*Work to complete*
(a) In the blog post on tightness and right-veering monodromies, whose criterion for tightness does the author plan to give an overview of?
(b) Please restate the blog post on tightness and right-veering monodromies between "In this second" and "tight contact structure.", inclusive, renaming "Legendrian surgery conjecture" to "Legendrian surgery hypothesis" everywhere it appears.

# Tightness and right-veering monodromies

Update: Andy Wand has posted a preprint of his proof on the arXiv.  Obviously, definitions and content there supercede what was originally written in this series of blog posts.

Update: (12 May 2014) Some minor technical details have been corrected (Thanks to Patrick Massot for pointing these out)

In this second post on the Legendrian surgery conjecture, I want to reinterpret the conjecture in terms of the Giroux correspondence and give an overview of Honda-Kazez-Matic’s criterion for tightness in terms of right-veering monodromies.

Giroux correspondence

The Legendrian surgery conjecture can be reinterpreted via the Giroux correspondence as a statement about the monodromy of an open book supporting a tight contact structure.

An open book decomposition of a 3-manifold M is a pair $(B, \pi)$ of a link $B \subset M$ and a fibration $\pi: M \setminus B \rightarrow S^1$, whose fibers are the interior of compact surface $\Sigma$ with boundary B. Note that flowing once around the base $S^1$ gives a homeomorphism $\phi: \Sigma \rightarrow \Sigma$ that is the identity near the boundary. So, we could instead define an abstract open book, which is a pair $(\Sigma, \phi)$ of a compact surface with nonempty boundary and a monodromy map $\phi$. This defines a closed, oriented 3-manifold
$M = \Sigma \times [0,1] / \Sigma \times \{0\} \cong \phi(\Sigma) \times \{1\} \cup \partial \Sigma \times D^2$
with an obvious open book decomposition.

*Data records*
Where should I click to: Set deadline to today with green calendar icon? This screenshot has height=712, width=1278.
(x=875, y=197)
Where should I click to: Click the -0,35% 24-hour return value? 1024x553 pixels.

---

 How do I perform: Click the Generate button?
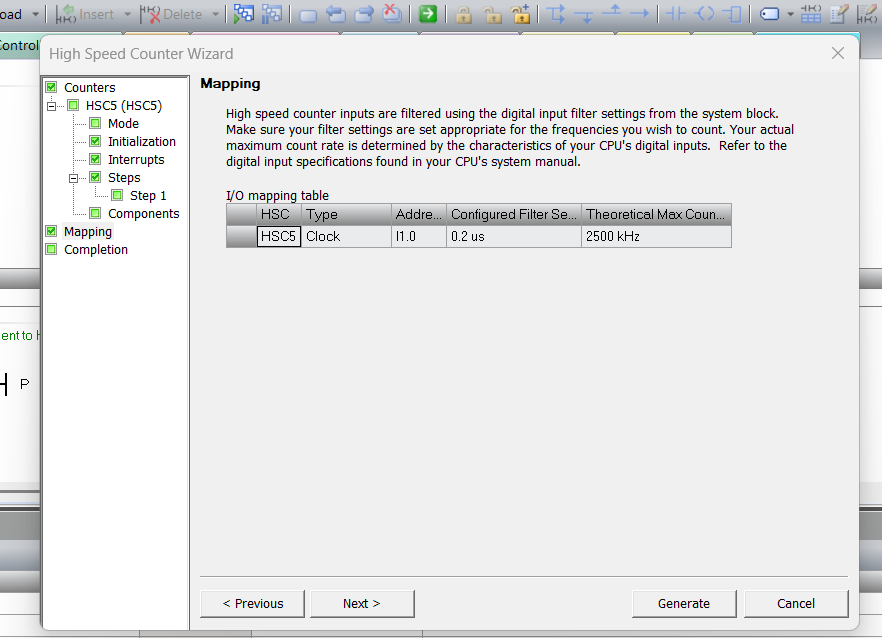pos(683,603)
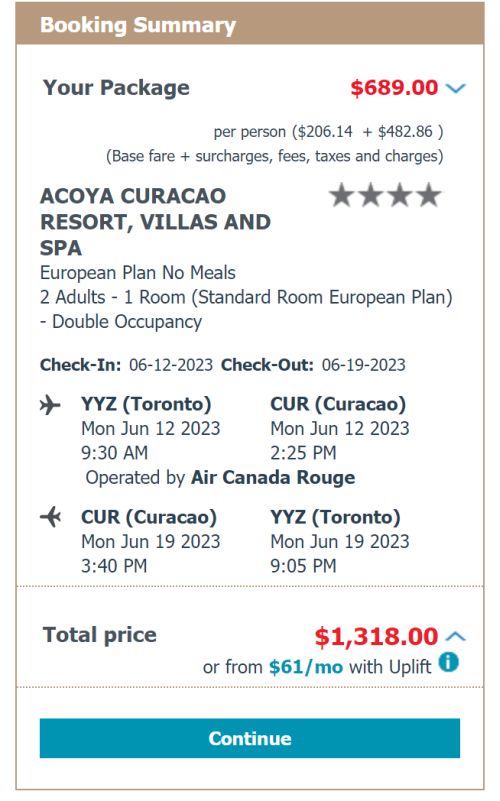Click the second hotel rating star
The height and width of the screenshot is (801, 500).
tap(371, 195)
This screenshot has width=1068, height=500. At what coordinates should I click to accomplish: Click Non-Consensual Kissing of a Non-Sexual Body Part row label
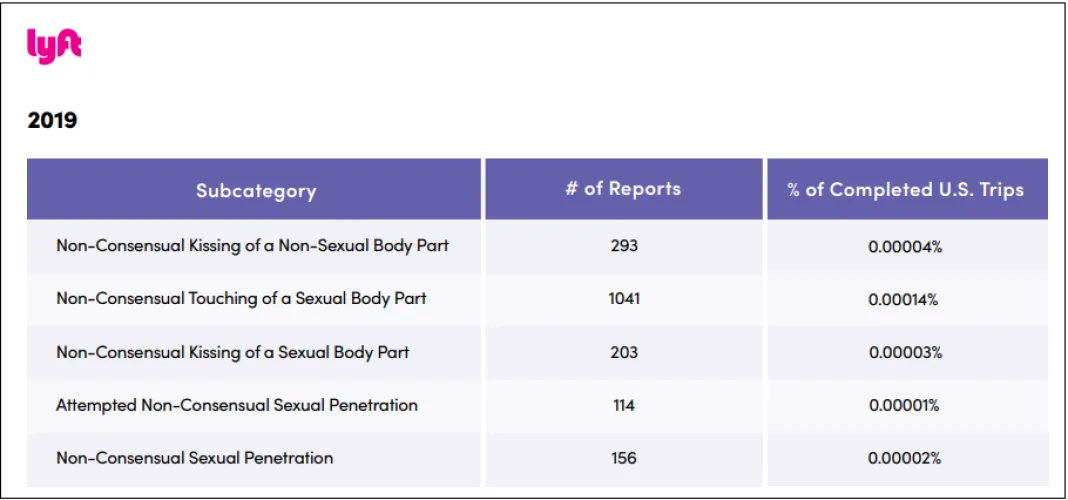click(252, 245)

*Solutions to the tasks*
(a) Honda-Kazez-Matic's criterion for tightness in terms of right-veering monodromies.

(b)
In this second post on the Legendrian surgery hypothesis, I want to reinterpret the conjecture in terms of the Giroux correspondence and give an overview of Honda-Kazez-Matic’s criterion for tightness in terms of right-veering monodromies.

Giroux correspondence

The Legendrian surgery hypothesis can be reinterpreted via the Giroux correspondence as a statement about the monodromy of an open book supporting a tight contact structure.